__Activity__: Count lines with "Choose" below; give only the number.
Extracted records: Begin
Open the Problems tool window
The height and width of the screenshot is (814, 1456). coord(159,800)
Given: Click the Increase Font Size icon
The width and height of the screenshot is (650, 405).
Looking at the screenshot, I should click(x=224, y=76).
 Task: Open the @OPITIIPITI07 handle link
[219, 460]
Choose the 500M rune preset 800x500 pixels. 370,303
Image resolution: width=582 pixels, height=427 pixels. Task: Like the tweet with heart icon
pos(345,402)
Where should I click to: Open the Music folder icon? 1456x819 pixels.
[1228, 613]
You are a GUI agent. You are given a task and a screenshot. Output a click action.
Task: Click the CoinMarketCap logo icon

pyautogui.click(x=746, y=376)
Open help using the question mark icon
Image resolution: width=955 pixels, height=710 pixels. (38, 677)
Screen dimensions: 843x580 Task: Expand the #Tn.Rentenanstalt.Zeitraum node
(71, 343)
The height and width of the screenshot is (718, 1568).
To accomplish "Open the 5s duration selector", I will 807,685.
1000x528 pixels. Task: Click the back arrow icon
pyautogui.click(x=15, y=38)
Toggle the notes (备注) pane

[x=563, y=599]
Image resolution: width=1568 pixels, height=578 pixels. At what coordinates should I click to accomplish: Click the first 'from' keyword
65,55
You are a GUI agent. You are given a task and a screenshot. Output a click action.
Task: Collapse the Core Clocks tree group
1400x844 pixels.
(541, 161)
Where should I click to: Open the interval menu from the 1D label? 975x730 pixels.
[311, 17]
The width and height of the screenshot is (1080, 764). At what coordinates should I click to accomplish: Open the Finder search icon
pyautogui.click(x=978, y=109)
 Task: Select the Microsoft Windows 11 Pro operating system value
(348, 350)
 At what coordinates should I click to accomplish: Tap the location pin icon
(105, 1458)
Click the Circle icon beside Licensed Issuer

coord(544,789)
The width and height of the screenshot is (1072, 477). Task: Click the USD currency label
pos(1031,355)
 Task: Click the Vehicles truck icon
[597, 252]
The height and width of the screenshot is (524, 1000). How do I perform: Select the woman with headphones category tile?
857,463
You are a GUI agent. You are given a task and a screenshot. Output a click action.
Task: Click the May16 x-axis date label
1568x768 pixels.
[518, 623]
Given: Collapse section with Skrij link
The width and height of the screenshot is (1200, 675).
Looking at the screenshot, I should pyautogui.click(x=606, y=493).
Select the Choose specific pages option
Extracted records: End
__Task answer__: 2